▸ Document section
= = = = =

Strings
Rust has two string types: the str
type for fixed-length character sequences and the String
type for heap-allocated, growable character sequences. A str
is like an array in that it's fixed in size. String
, on the other hand, is like an ArrayList
. It wraps around a string and adds a bunch of operations, like resizing, inserting, and removing. Both abstractions are provided because sometimes we want the power of String
but other times we don't want to pay its performance costs.
The type str
is used for both string literals and speedy sharing of character data that's wrapped up in a String
. In both these cases, the text is owned by some other entity, and we are merely borrowing it. When we borrow a value, we are given a pointer to the original memory. If the original value has type T
, the borrowed value has type &T
—which we read as “a reference to a T
”. In practice, we never use str
because low-level text is always borrowed. We use &str
, as in this declaration:
let country: &str = "Vanuatu";
The real str
object is stored in the read-only code section of the process. The variable country
is a reference to that memory, a &str
. The Rust community calls a reference to a sequence of values a slice. So &str
is a string slice. Later we will see slices for other collections.
Only a limited set of operations are available on string slices. The contains
, find
, rfind
, starts_with
, and ends_with
methods search for a substring. The lines
method yields an iterator over the lines of the text, much like the lines
function of Haskell. The polymorphic parse
method behaves like Haskell's read
function. The trim
methods yield a new slice that doesn't include leading and trailing whitespace. The split
methods yield an iterator over subslices separated by delimiters. This code splits a list of comma-separated weekdays and prints each day on its own line:
let series = "lunes,martes,miércoles";
let days = series.split(",");
for day in days {
println!("{}", day);
}
The variable series
has type &str
, but here we are calling str
methods on it. A &str
is effectively a pointer, but a str
is an actual text object. Rust automatically dereferences an &str
into a str
.
Where possible, str
methods neither modify nor copy the character data. For example, the trim
method returns a slice that refers to a portion of the exact same memory as the original slice. A similar method in C would have to either mutate the original string or dynamically allocate memory for the trimmed version because C strings must end in a null terminator. Rust slices don't use null terminators. Instead, they mark off a window of memory using a starting pointer and a length. The slice that trim
returns is a pointer that points after the leading whitespace of the original slice and a length that ends the slice right before the trailing whitespace.
When str
operations do need to modify the character data, they typically return a new String
, which causes a heap allocation. The to_uppercase
, to_lowercase
, and replace
methods do this. This code lowers an HTML element name:
let element: &str = "IMG";
let element: String = element.to_lowercase();
println!("{}", element);
The second element
shadows the first and uses a different type. Explicit types are not necessary here, but they emphasize the type change.

= = = = =

▸ Records supplied
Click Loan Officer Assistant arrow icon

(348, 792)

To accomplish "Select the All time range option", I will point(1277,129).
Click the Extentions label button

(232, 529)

= = = = =

▸ What you will do
[a] According to the passage on Rust strings, what do Rust slices use instead of null terminators to mark off a window of memory?
[b] Pick up the passage on Rust strings after its final sentence and keep writing it.
The entries come from a source unrelated to the passage on Rust strings.

▸ Task answers
[a] A starting pointer and a length.

[b]
Noticeably absent from str
is a subscript operator or a char_at
method. The Rust designers left these out because they take the complexity of Unicode more seriously than most other languages you have used. When we write text.charAt(i)
in Java, we get back a character that has been arrived at through fast but naive offset arithmetic. But human languages are not always encoded using just one character per symbol. Symbols in UTF-8, for example, may be between one and four bytes wide. There's no way to determine what character i
is without interpreting each byte to determine a character's width. Rust makes it difficult to ignore the complexities of human language by forbidding strings from being viewed as arrays of characters that can be randomly accessed in constant time. Rather, they are linked lists that must be traversed in linear time.
That said, if we are certain that we have only single-byte characters, we may iterate through the text using an iterator returned by the bytes
or chars
methods:
let theme = "FLUTE";
// Print characters one per line
for c in theme.chars() {
println!("{}", c);
}
println!("{:?}", theme.chars().nth(3)); // prints Some('T')
The last statement uses the nth
method to retrieve a character at a particular index, emulating the behavior of charAt
. It yields an Option
type.
The String
type provides operations that may alter the size of the character data. The pop
method removes the last character. The push
method appends a character, and push_str
appends another string. The insert
method adds a character and insert_str
a string at an arbitrary index. The index is a usize
. The clear
method empties the string of all its characters. The replace_range
replaces a window of the string with some other string of arbitrary length. The String
type also supports all methods of str
.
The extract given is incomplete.